▶ **To do**:
Can you reproduce the records below, changing every "SSH tab" to "Terminal tab" and leaving everything else the same?

▶ **Given entries**:
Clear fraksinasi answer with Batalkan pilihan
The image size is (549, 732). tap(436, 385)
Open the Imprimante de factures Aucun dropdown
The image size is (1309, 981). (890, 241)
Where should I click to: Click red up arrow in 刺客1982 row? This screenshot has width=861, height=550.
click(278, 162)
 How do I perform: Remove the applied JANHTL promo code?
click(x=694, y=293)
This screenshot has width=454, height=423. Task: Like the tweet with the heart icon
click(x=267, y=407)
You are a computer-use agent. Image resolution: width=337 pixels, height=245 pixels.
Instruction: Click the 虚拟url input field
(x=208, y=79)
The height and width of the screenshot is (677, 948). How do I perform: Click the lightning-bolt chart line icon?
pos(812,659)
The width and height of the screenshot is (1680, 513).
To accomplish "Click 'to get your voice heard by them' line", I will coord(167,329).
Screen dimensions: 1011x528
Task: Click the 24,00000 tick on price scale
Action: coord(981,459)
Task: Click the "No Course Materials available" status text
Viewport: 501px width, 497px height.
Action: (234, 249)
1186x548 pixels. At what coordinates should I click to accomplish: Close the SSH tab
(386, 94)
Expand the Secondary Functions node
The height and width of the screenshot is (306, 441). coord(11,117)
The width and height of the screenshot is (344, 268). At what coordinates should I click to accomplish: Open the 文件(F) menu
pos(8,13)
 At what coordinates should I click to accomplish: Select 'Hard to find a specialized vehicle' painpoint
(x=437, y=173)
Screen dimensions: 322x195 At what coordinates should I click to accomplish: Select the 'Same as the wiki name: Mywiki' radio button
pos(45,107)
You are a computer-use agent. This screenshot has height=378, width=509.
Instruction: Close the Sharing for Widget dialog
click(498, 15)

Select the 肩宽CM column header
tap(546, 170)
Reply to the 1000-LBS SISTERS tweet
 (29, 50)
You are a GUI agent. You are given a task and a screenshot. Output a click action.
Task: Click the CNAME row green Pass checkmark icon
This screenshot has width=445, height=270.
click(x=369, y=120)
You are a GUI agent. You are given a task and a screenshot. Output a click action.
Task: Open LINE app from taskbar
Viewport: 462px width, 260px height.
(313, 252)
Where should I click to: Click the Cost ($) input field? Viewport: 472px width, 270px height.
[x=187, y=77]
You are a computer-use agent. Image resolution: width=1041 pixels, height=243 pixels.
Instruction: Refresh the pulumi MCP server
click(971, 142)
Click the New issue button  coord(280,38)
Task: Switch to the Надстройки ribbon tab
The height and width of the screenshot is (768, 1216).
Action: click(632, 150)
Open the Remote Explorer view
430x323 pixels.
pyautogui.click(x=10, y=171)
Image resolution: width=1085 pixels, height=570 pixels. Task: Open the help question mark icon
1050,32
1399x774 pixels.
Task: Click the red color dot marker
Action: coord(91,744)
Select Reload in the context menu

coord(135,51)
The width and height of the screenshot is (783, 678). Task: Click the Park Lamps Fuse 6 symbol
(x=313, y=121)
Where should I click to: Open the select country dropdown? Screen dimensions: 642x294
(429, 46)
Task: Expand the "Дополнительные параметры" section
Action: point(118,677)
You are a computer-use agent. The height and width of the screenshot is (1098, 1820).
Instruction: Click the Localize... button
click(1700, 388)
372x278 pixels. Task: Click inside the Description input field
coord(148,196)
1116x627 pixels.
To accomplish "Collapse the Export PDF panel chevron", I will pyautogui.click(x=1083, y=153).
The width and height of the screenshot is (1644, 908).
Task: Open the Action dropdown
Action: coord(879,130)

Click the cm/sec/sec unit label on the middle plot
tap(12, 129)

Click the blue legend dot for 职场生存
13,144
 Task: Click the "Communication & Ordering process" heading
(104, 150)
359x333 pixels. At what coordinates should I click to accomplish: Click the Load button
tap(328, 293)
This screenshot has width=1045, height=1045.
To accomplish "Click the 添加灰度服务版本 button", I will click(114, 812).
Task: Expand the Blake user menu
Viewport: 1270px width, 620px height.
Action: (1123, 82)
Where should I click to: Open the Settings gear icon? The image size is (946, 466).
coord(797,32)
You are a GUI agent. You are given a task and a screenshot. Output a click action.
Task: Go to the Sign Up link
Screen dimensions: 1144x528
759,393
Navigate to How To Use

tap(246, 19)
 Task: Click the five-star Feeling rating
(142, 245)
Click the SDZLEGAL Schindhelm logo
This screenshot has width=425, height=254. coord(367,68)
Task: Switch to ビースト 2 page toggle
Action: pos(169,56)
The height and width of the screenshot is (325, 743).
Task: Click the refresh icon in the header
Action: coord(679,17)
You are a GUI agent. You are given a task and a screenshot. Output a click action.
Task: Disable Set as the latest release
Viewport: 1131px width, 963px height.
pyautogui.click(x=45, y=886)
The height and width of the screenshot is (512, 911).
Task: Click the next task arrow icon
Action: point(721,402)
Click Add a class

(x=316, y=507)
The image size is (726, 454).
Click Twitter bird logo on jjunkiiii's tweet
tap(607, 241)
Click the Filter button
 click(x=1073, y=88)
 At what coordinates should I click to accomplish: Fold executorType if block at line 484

▶ **The completed task**:
Clear fraksinasi answer with Batalkan pilihan
The image size is (549, 732). tap(436, 385)
Open the Imprimante de factures Aucun dropdown
The image size is (1309, 981). (890, 241)
Where should I click to: Click red up arrow in 刺客1982 row? This screenshot has width=861, height=550.
click(278, 162)
 How do I perform: Remove the applied JANHTL promo code?
click(x=694, y=293)
This screenshot has width=454, height=423. Task: Like the tweet with the heart icon
click(x=267, y=407)
You are a computer-use agent. Image resolution: width=337 pixels, height=245 pixels.
Instruction: Click the 虚拟url input field
(x=208, y=79)
The height and width of the screenshot is (677, 948). How do I perform: Click the lightning-bolt chart line icon?
pos(812,659)
The width and height of the screenshot is (1680, 513).
To accomplish "Click 'to get your voice heard by them' line", I will coord(167,329).
Screen dimensions: 1011x528
Task: Click the 24,00000 tick on price scale
Action: coord(981,459)
Task: Click the "No Course Materials available" status text
Viewport: 501px width, 497px height.
Action: (234, 249)
1186x548 pixels. At what coordinates should I click to accomplish: Close the Terminal tab
(386, 94)
Expand the Secondary Functions node
The height and width of the screenshot is (306, 441). coord(11,117)
The width and height of the screenshot is (344, 268). At what coordinates should I click to accomplish: Open the 文件(F) menu
pos(8,13)
 At what coordinates should I click to accomplish: Select 'Hard to find a specialized vehicle' painpoint
(x=437, y=173)
Screen dimensions: 322x195 At what coordinates should I click to accomplish: Select the 'Same as the wiki name: Mywiki' radio button
pos(45,107)
You are a computer-use agent. This screenshot has height=378, width=509.
Instruction: Close the Sharing for Widget dialog
click(498, 15)

Select the 肩宽CM column header
tap(546, 170)
Reply to the 1000-LBS SISTERS tweet
 (29, 50)
You are a GUI agent. You are given a task and a screenshot. Output a click action.
Task: Click the CNAME row green Pass checkmark icon
This screenshot has width=445, height=270.
click(x=369, y=120)
You are a GUI agent. You are given a task and a screenshot. Output a click action.
Task: Open LINE app from taskbar
Viewport: 462px width, 260px height.
(313, 252)
Where should I click to: Click the Cost ($) input field? Viewport: 472px width, 270px height.
[x=187, y=77]
You are a computer-use agent. Image resolution: width=1041 pixels, height=243 pixels.
Instruction: Refresh the pulumi MCP server
click(971, 142)
Click the New issue button  coord(280,38)
Task: Switch to the Надстройки ribbon tab
The height and width of the screenshot is (768, 1216).
Action: click(632, 150)
Open the Remote Explorer view
430x323 pixels.
pyautogui.click(x=10, y=171)
Image resolution: width=1085 pixels, height=570 pixels. Task: Open the help question mark icon
1050,32
1399x774 pixels.
Task: Click the red color dot marker
Action: coord(91,744)
Select Reload in the context menu

coord(135,51)
The width and height of the screenshot is (783, 678). Task: Click the Park Lamps Fuse 6 symbol
(x=313, y=121)
Where should I click to: Open the select country dropdown? Screen dimensions: 642x294
(429, 46)
Task: Expand the "Дополнительные параметры" section
Action: point(118,677)
You are a computer-use agent. The height and width of the screenshot is (1098, 1820).
Instruction: Click the Localize... button
click(1700, 388)
372x278 pixels. Task: Click inside the Description input field
coord(148,196)
1116x627 pixels.
To accomplish "Collapse the Export PDF panel chevron", I will pyautogui.click(x=1083, y=153).
The width and height of the screenshot is (1644, 908).
Task: Open the Action dropdown
Action: coord(879,130)

Click the cm/sec/sec unit label on the middle plot
tap(12, 129)

Click the blue legend dot for 职场生存
13,144
 Task: Click the "Communication & Ordering process" heading
(104, 150)
359x333 pixels. At what coordinates should I click to accomplish: Click the Load button
tap(328, 293)
This screenshot has width=1045, height=1045.
To accomplish "Click the 添加灰度服务版本 button", I will click(114, 812).
Task: Expand the Blake user menu
Viewport: 1270px width, 620px height.
Action: (1123, 82)
Where should I click to: Open the Settings gear icon? The image size is (946, 466).
coord(797,32)
You are a GUI agent. You are given a task and a screenshot. Output a click action.
Task: Go to the Sign Up link
Screen dimensions: 1144x528
759,393
Navigate to How To Use

tap(246, 19)
 Task: Click the five-star Feeling rating
(142, 245)
Click the SDZLEGAL Schindhelm logo
This screenshot has width=425, height=254. coord(367,68)
Task: Switch to ビースト 2 page toggle
Action: pos(169,56)
The height and width of the screenshot is (325, 743).
Task: Click the refresh icon in the header
Action: coord(679,17)
You are a GUI agent. You are given a task and a screenshot. Output a click action.
Task: Disable Set as the latest release
Viewport: 1131px width, 963px height.
pyautogui.click(x=45, y=886)
The height and width of the screenshot is (512, 911).
Task: Click the next task arrow icon
Action: point(721,402)
Click Add a class

(x=316, y=507)
The image size is (726, 454).
Click Twitter bird logo on jjunkiiii's tweet
tap(607, 241)
Click the Filter button
 click(x=1073, y=88)
 At what coordinates should I click to accomplish: Fold executorType if block at line 484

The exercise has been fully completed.